Living in two different cultures both in India and in Britain, I was in a minority situation all my life and have experienced many challenges and insights in my journey. Let me start in India: I am from a background of Christian, clergy wife, backward caste, and middle class family from Tamil Nadu. Seeing other religious people as pagan and other caste people as different and considering clergy as having a selfless and demanding role in society, are the background to the understanding in bringing up my family.

Our mother tongue is Tamil - one of the four South Indian regional languages. Hindi - the national language - is optional and giving English education to children is considered a priority. When children are good at English they can try to avoid studying their mother tongue and national language, and their thought pattern and sometimes culture tries to coincide with western ideology. So there is a great challenge for parents to preserve our culture and family values.

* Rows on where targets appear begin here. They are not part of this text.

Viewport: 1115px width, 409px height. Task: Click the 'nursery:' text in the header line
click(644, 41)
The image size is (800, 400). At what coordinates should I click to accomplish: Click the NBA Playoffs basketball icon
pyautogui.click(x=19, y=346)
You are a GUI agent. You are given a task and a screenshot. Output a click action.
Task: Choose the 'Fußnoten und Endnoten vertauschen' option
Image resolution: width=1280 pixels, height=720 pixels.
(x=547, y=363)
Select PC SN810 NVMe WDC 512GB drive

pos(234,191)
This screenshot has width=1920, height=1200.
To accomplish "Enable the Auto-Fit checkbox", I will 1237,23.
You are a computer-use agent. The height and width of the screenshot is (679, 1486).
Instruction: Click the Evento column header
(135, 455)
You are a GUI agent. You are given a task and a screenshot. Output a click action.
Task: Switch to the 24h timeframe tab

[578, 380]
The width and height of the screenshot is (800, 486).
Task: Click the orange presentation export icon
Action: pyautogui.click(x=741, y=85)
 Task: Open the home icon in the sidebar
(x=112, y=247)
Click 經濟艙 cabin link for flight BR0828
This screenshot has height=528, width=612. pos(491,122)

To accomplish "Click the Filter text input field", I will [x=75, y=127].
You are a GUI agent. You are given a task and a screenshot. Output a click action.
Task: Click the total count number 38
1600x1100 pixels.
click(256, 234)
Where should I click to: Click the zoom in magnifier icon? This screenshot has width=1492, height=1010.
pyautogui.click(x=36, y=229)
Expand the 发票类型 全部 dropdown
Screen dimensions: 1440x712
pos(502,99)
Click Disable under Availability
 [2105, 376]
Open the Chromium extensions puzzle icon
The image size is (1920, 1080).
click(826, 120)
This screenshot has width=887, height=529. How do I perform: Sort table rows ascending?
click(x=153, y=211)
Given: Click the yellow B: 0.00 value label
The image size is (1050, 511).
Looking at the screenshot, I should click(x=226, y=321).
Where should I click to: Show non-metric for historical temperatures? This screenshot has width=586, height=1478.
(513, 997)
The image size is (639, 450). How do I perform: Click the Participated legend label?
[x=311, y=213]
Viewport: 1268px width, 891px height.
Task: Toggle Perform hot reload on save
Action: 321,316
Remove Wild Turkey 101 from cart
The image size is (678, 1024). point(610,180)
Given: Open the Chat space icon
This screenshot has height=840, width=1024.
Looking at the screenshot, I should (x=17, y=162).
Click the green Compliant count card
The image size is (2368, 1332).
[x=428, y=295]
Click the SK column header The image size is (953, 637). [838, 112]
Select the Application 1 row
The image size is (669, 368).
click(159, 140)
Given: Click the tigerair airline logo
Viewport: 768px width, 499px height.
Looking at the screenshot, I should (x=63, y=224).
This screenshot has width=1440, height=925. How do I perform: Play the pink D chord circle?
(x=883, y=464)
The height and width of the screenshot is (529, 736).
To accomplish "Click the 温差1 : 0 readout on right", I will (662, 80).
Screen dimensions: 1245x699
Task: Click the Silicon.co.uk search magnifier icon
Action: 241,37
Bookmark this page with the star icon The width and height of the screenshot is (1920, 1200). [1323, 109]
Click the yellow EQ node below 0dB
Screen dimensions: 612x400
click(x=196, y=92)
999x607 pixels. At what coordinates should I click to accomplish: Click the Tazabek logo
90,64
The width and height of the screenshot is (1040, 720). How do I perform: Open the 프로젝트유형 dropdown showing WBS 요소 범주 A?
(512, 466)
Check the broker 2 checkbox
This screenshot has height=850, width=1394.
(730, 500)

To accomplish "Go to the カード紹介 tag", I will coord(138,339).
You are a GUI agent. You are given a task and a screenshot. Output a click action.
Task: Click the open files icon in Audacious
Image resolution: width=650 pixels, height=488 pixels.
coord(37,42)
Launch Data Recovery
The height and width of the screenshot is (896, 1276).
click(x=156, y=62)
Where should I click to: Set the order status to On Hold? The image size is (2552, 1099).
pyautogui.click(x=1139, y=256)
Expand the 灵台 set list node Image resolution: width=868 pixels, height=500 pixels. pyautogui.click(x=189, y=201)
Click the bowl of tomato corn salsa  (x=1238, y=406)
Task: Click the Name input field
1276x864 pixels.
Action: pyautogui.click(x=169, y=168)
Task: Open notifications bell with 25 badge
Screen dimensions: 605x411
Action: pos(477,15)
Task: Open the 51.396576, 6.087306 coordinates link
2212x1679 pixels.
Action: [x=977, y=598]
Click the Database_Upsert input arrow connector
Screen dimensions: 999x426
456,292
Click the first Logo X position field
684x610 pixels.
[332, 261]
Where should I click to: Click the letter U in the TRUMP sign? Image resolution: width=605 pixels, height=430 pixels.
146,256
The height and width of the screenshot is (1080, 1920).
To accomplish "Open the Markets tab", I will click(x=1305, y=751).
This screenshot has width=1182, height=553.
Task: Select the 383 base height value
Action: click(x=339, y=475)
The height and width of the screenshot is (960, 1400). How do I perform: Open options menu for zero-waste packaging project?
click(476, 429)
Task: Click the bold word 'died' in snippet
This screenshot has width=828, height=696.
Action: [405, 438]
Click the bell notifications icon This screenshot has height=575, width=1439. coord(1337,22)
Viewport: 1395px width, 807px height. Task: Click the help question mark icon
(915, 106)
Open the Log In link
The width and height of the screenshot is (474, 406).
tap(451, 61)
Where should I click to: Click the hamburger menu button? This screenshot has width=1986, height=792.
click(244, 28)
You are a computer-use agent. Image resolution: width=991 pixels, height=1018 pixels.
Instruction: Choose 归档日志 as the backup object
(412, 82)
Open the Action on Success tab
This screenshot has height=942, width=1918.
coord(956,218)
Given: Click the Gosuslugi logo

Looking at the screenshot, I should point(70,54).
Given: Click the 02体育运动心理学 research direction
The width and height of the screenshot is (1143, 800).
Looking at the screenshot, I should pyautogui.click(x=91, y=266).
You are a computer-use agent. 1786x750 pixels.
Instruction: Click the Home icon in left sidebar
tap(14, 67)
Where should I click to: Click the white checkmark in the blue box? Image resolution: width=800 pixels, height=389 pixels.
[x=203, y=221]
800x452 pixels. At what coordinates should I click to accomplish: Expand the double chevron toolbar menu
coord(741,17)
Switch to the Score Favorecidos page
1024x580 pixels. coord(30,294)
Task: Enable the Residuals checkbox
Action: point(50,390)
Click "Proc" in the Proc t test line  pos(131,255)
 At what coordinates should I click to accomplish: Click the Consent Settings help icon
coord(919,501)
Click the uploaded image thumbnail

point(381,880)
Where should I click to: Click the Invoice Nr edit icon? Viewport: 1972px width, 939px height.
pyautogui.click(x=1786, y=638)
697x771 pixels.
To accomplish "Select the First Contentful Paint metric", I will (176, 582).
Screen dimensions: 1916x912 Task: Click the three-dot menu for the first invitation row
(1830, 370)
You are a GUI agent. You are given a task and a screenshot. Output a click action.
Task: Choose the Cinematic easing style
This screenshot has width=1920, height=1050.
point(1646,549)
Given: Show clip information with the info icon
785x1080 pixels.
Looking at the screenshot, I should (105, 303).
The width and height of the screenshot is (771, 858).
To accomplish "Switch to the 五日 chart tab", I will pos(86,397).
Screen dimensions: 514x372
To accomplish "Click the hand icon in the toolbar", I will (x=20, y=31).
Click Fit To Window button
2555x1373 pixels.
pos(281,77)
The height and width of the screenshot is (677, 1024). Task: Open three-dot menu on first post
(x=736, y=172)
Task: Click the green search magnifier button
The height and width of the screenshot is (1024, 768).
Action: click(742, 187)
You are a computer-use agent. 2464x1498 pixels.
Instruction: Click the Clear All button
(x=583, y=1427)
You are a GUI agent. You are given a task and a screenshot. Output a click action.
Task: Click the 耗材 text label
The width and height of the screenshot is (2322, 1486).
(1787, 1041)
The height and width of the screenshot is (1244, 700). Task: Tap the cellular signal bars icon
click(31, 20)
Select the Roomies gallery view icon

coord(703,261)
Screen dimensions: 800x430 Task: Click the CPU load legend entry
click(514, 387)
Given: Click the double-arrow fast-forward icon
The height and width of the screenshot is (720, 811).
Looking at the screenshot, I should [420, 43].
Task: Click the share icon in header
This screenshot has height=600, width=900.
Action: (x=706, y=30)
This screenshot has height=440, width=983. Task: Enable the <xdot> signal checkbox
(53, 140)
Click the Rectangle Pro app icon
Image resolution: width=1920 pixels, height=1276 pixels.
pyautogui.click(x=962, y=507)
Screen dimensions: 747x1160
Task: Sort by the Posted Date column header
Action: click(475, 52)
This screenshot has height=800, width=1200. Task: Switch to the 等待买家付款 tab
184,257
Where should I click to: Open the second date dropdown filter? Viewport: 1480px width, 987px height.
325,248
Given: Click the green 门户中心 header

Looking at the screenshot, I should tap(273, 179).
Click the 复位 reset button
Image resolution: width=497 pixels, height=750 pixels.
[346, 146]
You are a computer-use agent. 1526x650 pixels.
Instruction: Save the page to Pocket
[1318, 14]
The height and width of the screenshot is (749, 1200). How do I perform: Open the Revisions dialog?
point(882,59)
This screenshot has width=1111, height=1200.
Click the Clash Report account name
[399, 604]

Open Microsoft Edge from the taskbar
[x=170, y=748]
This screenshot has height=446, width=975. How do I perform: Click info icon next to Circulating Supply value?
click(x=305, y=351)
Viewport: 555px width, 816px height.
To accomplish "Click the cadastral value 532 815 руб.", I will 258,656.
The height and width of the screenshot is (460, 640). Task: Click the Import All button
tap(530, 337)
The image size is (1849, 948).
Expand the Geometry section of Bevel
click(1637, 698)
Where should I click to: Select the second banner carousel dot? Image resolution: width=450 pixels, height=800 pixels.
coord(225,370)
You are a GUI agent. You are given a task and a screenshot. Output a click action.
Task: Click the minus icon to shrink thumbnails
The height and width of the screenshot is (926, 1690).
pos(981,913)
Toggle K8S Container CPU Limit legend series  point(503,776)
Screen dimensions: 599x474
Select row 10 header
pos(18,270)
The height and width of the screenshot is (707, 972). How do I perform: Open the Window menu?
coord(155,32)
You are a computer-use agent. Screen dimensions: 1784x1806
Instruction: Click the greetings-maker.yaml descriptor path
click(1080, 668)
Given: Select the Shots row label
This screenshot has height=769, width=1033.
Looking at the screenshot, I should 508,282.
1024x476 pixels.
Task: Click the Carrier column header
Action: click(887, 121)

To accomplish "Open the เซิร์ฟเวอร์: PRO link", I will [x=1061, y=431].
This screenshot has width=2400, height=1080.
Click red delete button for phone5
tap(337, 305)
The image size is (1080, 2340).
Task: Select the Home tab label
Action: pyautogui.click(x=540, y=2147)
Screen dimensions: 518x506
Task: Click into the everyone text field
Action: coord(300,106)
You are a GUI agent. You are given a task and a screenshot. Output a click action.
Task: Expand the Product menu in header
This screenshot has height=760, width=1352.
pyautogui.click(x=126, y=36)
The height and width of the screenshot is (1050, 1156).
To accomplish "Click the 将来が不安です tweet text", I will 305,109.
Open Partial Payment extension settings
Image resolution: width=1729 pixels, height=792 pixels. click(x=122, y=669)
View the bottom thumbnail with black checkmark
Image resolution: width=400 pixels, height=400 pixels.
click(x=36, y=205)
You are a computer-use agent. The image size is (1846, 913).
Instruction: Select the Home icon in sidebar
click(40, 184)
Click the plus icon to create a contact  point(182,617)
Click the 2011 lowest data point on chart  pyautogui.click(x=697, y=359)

Sometimes that drives us to burden our children to habitually speaking the mother tongue at least in home and even in the Church.

As they were in a residential school among children of Christian, multi lingual and multi cultural background, our children had much opportunity to learn different Christian ideologies and values. They also studied in a Hindu Management school in South India where many of the children were Hindus, Muslims and from different caste backgrounds. They have learnt how to live with different people harmoniously.

Children are sometimes ignorant of their caste, but when the school asks them to submit their community certificate as they move from High school to Higher secondary school, they gain their caste identity. Many times the conflict in society between different castes challenges them as they grow up. They raise many questions and challenge the parents in accepting people as they are.

Living in Britain as a South Indian and Asian Christian is another minority situation in which we are bringing up our children. Many cultural shocks made us find the way forward without affecting our faith. Sunday is the Sabbath day and that this has to be celebrated with reverence is part of the strong faith we carry. When children are studying in the university they have to pay foreign student fees so they have to work. They have to work in the supermarket and they have to work on Sundays. This is a major conflict for us as to whether we can allow our children to work or not due to our Sabbath celebration. They go to church and after that they work.

Bringing up a family in a minority situation has much to offer. But it is easier and smoother when parents listen to their children's personal stories and accept their children as they are. This will help the children to grow in a Christian culture of love and to preserve the Christian values in their life journey.